O Sr. Bernardino Soares (PCP): — Muito bem!

A Sr.ª Rita Rato (PCP): — Exactamente!

O Sr. Jorge Machado (PCP): — Nesta matéria, o Partido Socialista — e importa o esclarecimento deste

aspecto — propõe que se devolva um dos subsídios que o PSD e o CDS-PP propõem tirar. Mas o PS não

pode devolver algo que não é seu e, portanto, roubar um ou roubar dois não deixa de ser um roubo!

Vozes do PCP: — Exactamente!

O Sr. Jorge Machado (PCP): — Em suma, o que o PS nos propõe é um roubo instituído.

A proposta do PCP é a eliminação destes artigos. Que se vá buscar o dinheiro a quem mais tem e não se

tire a quem trabalhou uma vida inteira!

Aplausos do PCP.

A Sr.ª Presidente: — Tem a palavra o Sr. Deputado Adão Silva.

O Sr. Adão Silva (PSD): — Sr.ª Presidente, Srs. Membros do Governo, Sr.as

e Srs. Deputados, este é um

Orçamento de grande exigência e de grande rigor, temo-lo dito várias vezes.

É um Orçamento que tem de prevalecer nos valores da solidariedade, da justiça e da equidade para

concorrermos para a coesão social. É um Orçamento em que ninguém fica dispensado, nem pode ficar

dispensado.

Vozes do PSD: — Muito bem!

O Sr. Adão Silva (PSD): — É um Orçamento de todos e para todos!

O Sr. Bernardino Soares (PCP): — É, é…!

O Sr.
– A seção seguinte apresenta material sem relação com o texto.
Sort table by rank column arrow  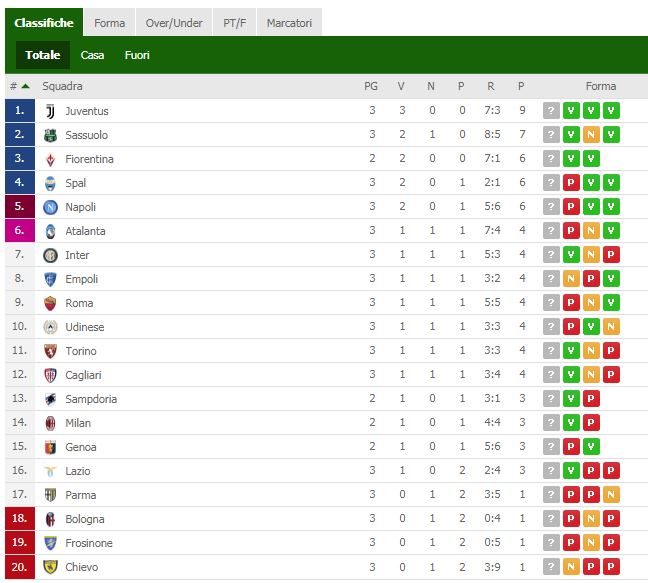(25, 86)
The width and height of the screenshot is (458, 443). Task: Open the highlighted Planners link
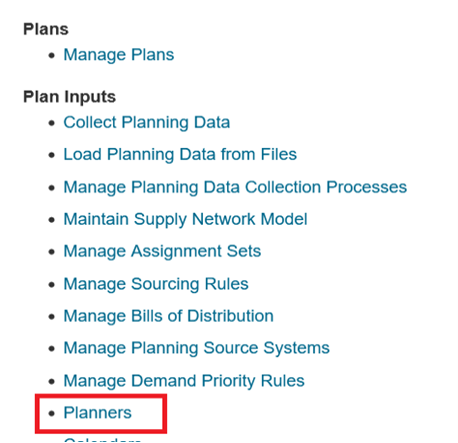coord(97,413)
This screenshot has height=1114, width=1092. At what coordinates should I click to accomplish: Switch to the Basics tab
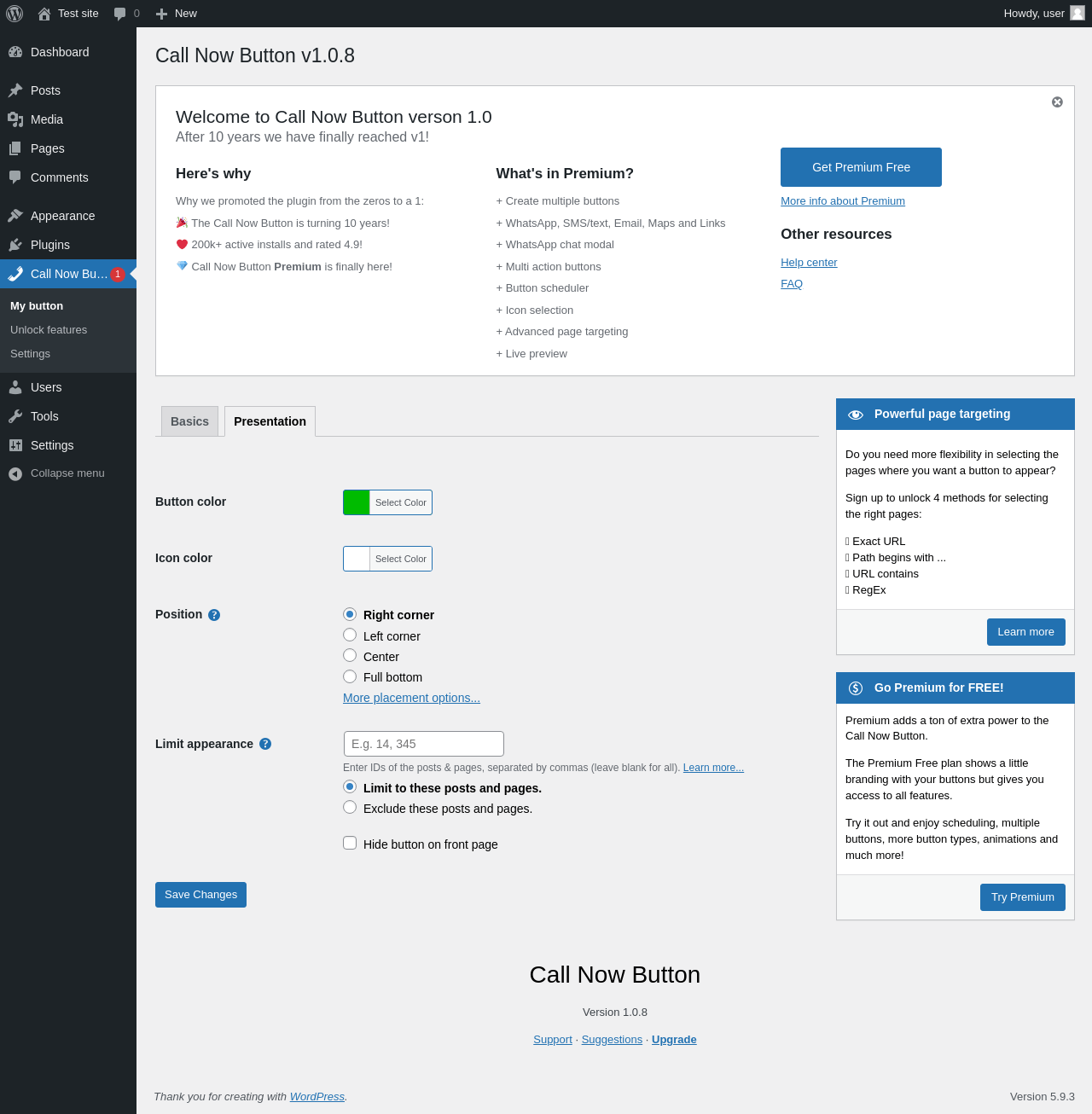(189, 421)
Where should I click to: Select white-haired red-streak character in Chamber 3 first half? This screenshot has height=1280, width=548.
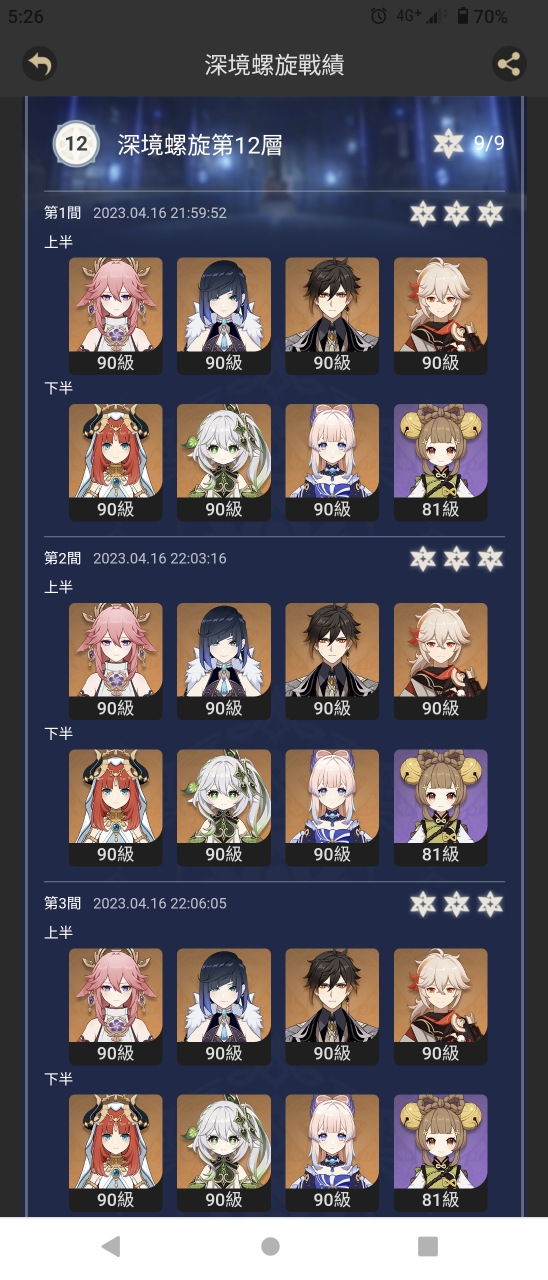[441, 1006]
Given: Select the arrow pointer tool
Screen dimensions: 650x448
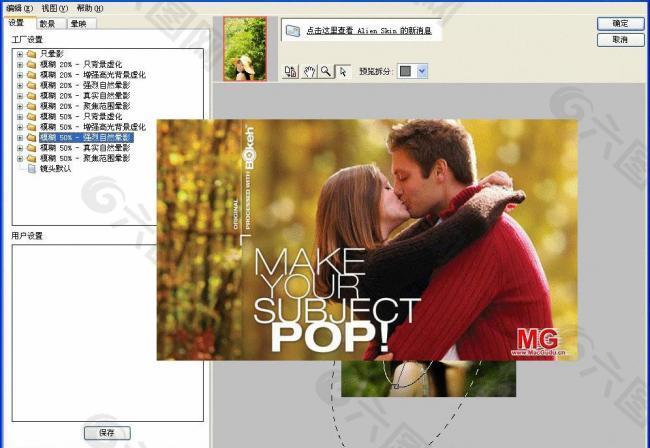Looking at the screenshot, I should [x=342, y=71].
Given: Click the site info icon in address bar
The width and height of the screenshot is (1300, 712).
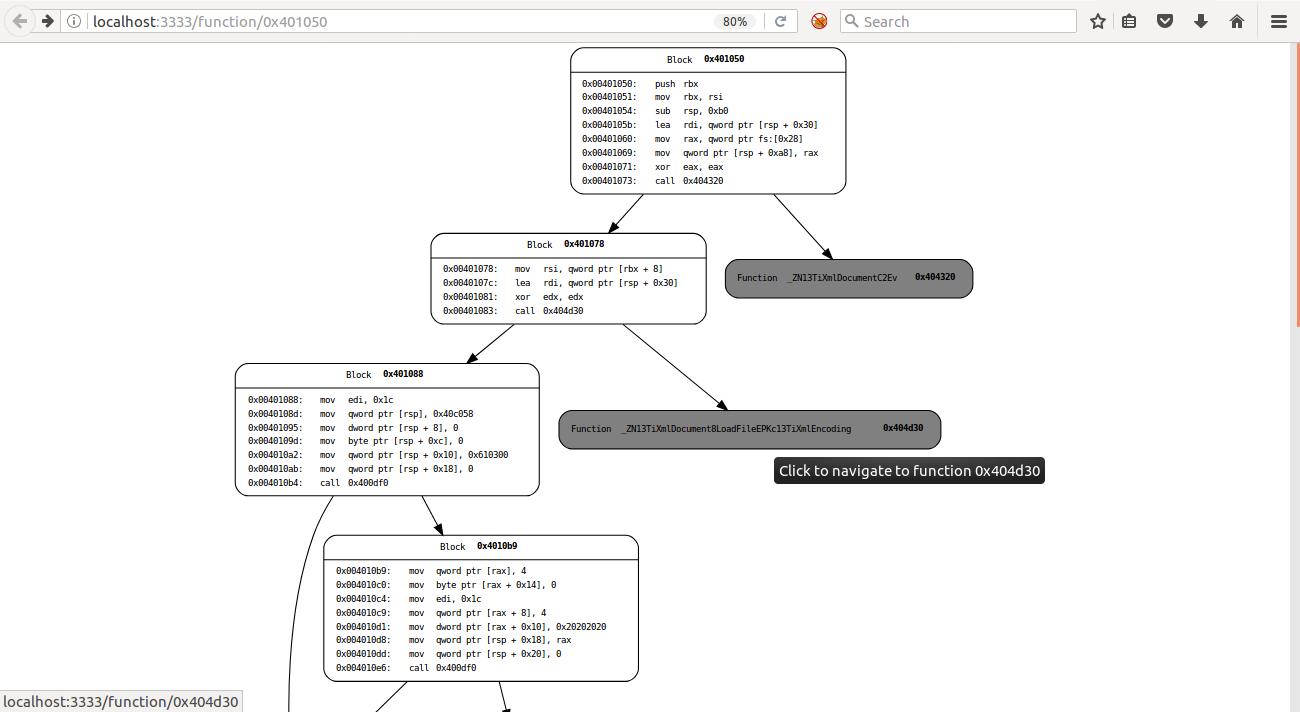Looking at the screenshot, I should [x=73, y=21].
Adão Silva (PSD): — Se não queremos que ninguém fique para trás, também não queremos que

ninguém fique fora deste esforço de solidariedade.

Vozes do PCP: — Muito bem!

O Sr. Adão Silva (PSD): — Por isso, os Grupos Parlamentares do PSD e do CDS-PP apresentam um

elemento adicional neste artigo 17.º, em que se refere que as pensões e outras subvenções que tenham um

valor acima de 5030 €/mês e abaixo de 7545 €/mês pagarão 25% mais de uma contribuição extraordinária de

solidariedade e aquelas que forem acima dos 7545 €/mês pagarão não 25% mas 50% desta contribuição de

solidariedade.

O Sr. Bernardino Soares (PCP): — É só para disfarçar o roubo!
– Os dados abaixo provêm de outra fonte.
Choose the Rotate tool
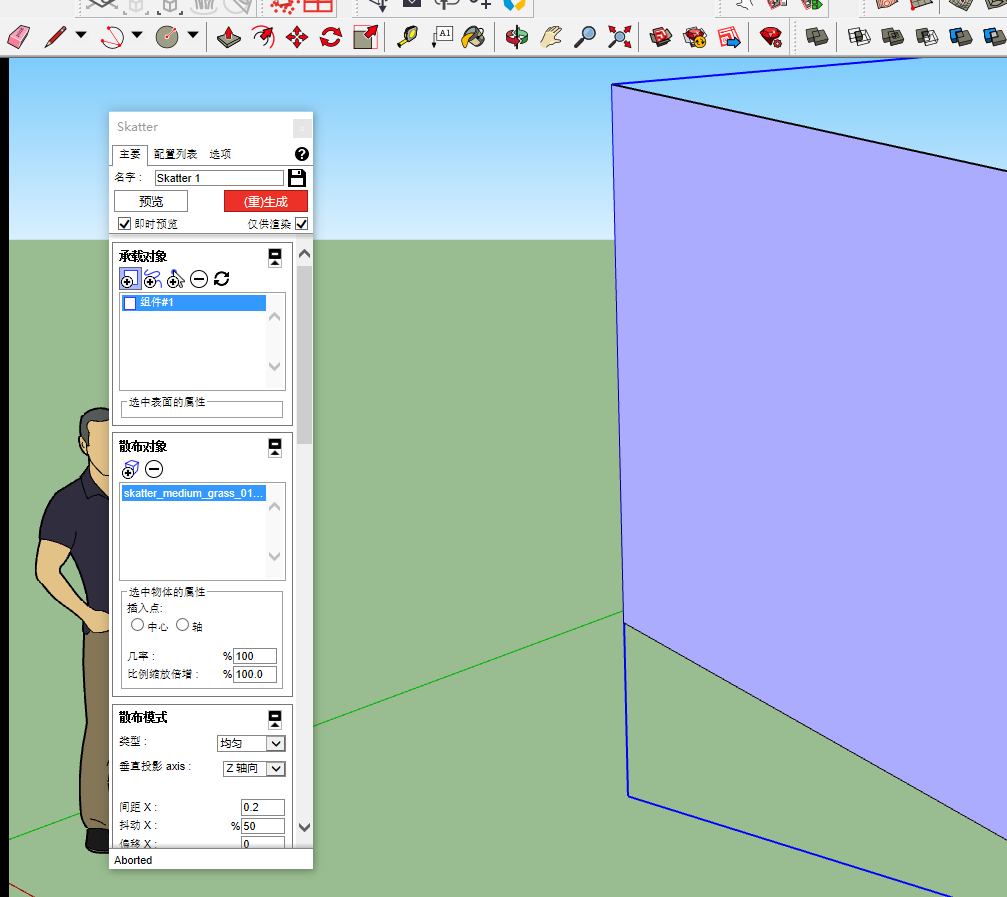 point(330,38)
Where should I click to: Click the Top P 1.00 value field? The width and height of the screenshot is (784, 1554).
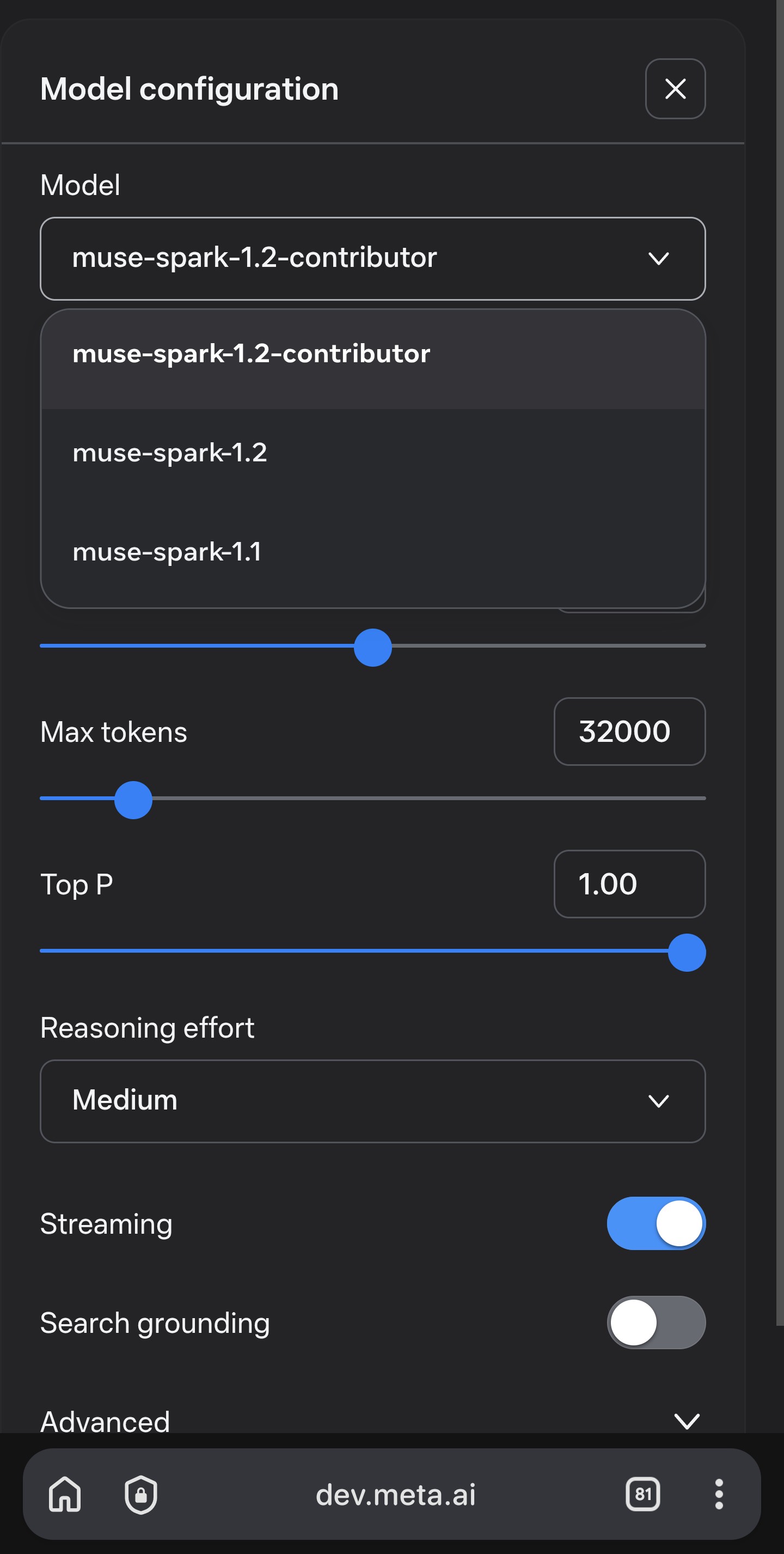(x=629, y=884)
O Sr. Adão Silva (PSD): — É certo que o Orçamento do Estado já tinha outros aspectos que reforçavam

esta componente de solidariedade, mas fica aqui bem marcado, neste artigo 117.º, um empenho

absolutamente inquestionável da parte do PSD, do CDS e, estamos certos, da parte do Governo.